Background: Vascular lesions of the breast are uncommon and include benign and malignant entities that may be incidentally detected on imaging or associated with specific clinical settings. Elements of the patient’s clinical history, such as pregnancy/lactation or history of treated breast cancer, are important when considering a vascular lesion. The imaging features of benign vascular lesions are often nonspecific and may overlap with both other vascular lesions and non-vascular lesions such as lipomas, fat necrosis, fibroadenomas, and cysts. We will review multimodality imaging appearances of benign and malignant vascular lesions in the breast, offer tips for correlation across modalities, review radiologic-pathologic concordance, and review appropriate management recommendations after biopsy reveals a vascular lesion.

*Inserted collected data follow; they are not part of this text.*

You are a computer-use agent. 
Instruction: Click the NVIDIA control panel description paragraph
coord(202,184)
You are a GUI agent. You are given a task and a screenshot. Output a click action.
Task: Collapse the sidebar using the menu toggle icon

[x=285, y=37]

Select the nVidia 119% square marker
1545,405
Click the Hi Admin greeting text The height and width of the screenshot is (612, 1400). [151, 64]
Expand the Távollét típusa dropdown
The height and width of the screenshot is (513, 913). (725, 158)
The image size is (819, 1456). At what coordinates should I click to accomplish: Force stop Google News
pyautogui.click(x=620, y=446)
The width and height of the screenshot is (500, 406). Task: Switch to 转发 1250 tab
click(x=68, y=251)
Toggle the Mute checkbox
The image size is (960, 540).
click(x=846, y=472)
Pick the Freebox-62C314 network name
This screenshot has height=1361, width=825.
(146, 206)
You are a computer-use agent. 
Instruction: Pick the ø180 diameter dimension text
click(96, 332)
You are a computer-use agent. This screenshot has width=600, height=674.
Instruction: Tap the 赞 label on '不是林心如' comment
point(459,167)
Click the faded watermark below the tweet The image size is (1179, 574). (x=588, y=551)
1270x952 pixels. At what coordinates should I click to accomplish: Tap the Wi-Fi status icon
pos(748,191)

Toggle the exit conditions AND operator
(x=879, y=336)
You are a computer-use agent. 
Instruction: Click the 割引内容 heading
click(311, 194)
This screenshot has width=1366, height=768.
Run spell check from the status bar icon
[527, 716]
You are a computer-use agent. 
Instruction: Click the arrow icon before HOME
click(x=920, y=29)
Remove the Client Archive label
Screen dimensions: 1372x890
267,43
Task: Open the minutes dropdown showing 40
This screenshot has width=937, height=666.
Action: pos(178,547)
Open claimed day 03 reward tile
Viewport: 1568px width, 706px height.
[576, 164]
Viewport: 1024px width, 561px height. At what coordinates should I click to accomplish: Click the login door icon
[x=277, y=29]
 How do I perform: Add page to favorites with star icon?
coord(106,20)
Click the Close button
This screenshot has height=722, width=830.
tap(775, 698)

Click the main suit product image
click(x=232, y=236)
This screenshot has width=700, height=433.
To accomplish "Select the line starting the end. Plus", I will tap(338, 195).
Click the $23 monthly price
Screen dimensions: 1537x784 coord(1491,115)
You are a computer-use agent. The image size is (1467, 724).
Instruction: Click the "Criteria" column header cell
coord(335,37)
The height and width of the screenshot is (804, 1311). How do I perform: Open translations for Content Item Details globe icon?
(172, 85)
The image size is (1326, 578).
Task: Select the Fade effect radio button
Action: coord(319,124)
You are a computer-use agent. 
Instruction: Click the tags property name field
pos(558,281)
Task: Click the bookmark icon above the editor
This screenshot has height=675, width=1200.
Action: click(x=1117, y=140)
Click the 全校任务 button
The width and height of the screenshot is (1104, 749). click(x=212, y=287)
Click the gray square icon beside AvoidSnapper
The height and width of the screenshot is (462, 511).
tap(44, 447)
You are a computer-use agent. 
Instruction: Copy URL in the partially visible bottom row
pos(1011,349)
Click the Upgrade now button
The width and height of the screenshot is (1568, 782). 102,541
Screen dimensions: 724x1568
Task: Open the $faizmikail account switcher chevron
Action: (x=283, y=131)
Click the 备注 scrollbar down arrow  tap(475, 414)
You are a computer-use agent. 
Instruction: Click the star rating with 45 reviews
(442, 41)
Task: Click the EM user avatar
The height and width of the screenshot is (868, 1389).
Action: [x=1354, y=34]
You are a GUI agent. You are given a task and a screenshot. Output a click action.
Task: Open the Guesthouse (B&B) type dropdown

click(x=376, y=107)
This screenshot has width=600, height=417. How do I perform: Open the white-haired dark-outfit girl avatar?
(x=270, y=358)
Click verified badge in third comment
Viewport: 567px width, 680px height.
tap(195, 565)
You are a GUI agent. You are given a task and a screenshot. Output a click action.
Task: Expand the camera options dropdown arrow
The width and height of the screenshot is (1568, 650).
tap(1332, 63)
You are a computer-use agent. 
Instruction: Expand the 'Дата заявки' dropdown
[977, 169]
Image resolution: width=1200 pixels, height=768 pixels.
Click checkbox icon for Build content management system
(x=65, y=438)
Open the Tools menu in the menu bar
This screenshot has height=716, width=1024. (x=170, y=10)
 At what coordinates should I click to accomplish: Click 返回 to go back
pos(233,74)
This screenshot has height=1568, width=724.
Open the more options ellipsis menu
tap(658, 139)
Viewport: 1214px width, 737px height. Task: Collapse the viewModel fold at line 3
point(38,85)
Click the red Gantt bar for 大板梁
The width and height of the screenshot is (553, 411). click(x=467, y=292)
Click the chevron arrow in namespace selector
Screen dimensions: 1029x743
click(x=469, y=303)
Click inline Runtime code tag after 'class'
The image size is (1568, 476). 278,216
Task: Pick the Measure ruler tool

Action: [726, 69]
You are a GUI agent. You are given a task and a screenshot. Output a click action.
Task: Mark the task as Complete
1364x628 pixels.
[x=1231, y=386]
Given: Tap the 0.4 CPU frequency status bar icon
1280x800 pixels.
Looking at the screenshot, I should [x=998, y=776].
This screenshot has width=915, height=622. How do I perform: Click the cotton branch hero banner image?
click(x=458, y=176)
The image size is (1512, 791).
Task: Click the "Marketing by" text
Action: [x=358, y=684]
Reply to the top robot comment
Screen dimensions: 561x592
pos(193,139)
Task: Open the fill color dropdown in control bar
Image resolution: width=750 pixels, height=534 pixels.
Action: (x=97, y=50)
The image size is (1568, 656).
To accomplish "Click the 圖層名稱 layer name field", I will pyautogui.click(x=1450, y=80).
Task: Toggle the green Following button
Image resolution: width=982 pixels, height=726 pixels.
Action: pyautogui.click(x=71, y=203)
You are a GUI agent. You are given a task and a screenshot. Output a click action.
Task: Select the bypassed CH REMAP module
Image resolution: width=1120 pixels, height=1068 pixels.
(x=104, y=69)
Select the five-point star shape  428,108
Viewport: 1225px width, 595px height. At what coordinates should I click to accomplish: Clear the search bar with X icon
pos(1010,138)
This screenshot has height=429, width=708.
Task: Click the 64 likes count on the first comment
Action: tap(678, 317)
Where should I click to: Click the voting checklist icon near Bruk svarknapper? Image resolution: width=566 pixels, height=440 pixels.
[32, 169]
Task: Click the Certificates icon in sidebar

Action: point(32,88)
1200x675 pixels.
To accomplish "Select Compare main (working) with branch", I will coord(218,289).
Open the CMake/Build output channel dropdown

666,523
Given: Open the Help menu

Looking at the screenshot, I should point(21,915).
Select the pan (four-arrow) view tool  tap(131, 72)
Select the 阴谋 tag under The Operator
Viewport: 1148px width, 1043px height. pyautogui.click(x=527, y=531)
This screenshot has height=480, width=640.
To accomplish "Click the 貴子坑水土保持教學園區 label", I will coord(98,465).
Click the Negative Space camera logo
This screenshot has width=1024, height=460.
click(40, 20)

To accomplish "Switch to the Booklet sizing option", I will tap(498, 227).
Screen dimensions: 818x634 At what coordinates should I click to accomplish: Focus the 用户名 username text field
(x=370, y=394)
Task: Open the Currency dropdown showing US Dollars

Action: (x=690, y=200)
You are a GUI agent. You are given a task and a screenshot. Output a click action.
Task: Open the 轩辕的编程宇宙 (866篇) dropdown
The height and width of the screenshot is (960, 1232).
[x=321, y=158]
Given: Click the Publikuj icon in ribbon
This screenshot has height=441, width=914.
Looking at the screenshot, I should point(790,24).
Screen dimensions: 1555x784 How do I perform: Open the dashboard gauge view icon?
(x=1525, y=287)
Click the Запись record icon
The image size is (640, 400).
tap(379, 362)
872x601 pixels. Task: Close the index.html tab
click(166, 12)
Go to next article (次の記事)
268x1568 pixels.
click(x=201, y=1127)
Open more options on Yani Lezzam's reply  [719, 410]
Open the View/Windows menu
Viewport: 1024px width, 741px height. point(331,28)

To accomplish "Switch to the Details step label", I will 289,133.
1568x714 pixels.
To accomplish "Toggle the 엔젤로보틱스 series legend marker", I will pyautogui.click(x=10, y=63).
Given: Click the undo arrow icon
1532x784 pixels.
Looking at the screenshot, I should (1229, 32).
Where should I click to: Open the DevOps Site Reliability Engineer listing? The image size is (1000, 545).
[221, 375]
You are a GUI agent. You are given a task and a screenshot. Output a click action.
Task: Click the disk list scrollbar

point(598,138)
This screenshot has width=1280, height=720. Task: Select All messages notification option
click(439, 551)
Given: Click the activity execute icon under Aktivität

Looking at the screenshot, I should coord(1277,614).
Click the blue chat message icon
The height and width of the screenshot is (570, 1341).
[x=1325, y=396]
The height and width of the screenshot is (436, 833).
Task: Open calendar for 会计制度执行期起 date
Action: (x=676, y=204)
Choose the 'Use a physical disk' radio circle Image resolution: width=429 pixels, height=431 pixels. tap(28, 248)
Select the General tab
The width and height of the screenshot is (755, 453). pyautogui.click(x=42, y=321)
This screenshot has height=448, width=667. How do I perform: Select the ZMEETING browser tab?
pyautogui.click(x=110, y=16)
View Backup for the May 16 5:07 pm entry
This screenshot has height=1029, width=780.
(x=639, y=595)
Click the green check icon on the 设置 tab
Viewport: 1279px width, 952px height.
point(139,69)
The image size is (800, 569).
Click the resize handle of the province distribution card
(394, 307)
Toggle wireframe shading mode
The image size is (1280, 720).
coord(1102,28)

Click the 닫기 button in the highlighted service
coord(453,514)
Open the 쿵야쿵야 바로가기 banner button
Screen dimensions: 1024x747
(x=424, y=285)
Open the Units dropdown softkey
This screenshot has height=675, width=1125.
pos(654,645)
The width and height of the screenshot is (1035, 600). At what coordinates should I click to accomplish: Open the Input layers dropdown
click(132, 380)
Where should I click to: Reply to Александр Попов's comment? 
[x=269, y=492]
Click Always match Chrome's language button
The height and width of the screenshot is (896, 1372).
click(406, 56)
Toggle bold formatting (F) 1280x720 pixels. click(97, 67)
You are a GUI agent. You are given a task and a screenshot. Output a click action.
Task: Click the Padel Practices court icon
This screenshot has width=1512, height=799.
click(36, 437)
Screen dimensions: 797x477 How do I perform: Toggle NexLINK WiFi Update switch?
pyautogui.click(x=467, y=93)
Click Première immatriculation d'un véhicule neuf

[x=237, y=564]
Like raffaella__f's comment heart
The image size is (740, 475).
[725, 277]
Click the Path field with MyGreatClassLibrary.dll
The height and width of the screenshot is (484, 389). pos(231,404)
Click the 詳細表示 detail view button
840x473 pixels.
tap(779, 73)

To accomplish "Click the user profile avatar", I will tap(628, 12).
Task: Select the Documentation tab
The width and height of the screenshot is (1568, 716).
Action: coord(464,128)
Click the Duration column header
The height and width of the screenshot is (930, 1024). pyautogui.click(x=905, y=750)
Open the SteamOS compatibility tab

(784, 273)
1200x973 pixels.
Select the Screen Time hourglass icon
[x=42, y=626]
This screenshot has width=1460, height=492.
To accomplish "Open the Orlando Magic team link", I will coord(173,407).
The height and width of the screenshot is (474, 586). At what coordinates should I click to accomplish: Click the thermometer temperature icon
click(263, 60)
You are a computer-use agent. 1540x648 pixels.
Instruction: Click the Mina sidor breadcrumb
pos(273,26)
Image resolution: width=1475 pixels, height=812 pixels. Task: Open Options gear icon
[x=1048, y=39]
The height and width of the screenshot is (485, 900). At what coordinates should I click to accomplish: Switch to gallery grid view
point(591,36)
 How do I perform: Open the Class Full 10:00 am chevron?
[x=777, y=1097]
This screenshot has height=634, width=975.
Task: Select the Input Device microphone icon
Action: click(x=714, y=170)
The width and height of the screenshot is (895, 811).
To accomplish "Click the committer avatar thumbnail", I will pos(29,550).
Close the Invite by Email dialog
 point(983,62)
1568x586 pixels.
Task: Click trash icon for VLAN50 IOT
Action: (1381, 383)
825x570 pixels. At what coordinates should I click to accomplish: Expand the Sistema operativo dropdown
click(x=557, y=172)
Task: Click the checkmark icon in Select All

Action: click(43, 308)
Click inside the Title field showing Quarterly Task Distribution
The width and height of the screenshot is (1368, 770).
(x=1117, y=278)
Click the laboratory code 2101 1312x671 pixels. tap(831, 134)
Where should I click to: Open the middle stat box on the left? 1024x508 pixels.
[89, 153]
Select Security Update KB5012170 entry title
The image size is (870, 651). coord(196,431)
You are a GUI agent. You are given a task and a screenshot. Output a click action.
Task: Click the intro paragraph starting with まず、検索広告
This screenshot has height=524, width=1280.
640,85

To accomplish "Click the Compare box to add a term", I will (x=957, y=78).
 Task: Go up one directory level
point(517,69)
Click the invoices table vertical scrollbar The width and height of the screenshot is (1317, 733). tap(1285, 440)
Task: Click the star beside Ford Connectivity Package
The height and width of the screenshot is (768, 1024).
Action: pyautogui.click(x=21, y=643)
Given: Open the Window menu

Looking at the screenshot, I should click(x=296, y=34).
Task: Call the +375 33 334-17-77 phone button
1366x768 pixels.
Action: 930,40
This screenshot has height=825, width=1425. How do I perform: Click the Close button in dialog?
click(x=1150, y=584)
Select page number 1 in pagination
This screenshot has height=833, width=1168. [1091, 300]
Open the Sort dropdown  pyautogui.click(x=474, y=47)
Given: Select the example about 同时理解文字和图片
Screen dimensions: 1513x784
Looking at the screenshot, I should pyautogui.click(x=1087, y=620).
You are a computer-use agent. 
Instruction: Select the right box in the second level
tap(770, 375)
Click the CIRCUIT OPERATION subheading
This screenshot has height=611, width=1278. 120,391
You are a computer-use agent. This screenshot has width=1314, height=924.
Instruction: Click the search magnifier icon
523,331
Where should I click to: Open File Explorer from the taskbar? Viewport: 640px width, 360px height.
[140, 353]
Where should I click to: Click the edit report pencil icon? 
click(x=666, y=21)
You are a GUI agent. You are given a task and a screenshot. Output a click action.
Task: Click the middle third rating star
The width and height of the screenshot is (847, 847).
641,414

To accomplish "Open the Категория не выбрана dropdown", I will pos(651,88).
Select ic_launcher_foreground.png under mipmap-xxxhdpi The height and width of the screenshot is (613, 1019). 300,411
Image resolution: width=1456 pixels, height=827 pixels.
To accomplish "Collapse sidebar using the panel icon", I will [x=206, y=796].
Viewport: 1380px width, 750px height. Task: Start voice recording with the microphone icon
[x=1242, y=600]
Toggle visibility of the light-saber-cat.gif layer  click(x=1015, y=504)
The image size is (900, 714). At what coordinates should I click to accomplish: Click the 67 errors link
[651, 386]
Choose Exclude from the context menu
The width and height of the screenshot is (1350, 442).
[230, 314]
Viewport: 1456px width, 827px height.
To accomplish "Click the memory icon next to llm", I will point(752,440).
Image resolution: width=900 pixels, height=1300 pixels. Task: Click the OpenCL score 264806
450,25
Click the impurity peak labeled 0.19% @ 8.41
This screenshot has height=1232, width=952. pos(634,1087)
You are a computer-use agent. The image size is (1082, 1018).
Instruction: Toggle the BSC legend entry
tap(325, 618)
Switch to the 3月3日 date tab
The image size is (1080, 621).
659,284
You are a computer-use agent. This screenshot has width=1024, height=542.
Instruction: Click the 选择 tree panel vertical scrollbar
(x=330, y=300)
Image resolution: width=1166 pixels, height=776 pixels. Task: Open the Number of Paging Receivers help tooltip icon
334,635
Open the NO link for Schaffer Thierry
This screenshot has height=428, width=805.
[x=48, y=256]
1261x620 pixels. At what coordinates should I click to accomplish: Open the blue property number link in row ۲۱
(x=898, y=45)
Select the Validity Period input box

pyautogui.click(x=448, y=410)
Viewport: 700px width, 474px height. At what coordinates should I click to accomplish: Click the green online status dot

Learning Objectives: Review normal breast vascular anatomy.
Review benign and malignant vascular lesions in the breast, including natural history, typical clinical presentation, and associated features.
Review typical imaging features on mammogram, ultrasound, and magnetic resonance imaging (MRI).
Review appropriate radiology-pathology concordance assessment and management recommendations.
Abstract Content/Results: Our content will include a pictorial review of normal breast vascular anatomy and variants. In addition, we will present a pictorial review of breast vascular lesions including at least: Hemangioma Angiolipoma Angiolymphatic malformation and/or AVM Superficial thrombophlebitis/Mondor’s disease Atypical vascular lesion Primary and secondary (radiation-induced) angiosarcoma
Multiple modalities where applicable (ultrasound, mammography, and MRI) will be presented for most vascular lesions with pathology results from both core needle and surgical excisional biopsies, when performed. Key imaging features as well as uncommon presentations will be reviewed. Imaging will be accompanied by pathology findings/slides and review of appropriate next-step management.
Conclusion: Vascular lesions are uncommon in the breast but may cause confusion due to their nonspecific appearance. Breast imagers should be aware of vascular lesions to avoid misinterpretation, especially when correlating findings seen on MRI with MR-directed ultrasound. While definitive diagnosis is often histopathological, a key role of multimodal imaging is to identify potentially malignant features for guidance towards biopsy and to biopsy using the least invasive approach. Familiarity with breast vascular lesions and synthesis of imaging findings with clinical history will also avoid biopsy of benign entities and will allow appropriate rad-path concordance assessment and management of atypical and malignant vascular entities.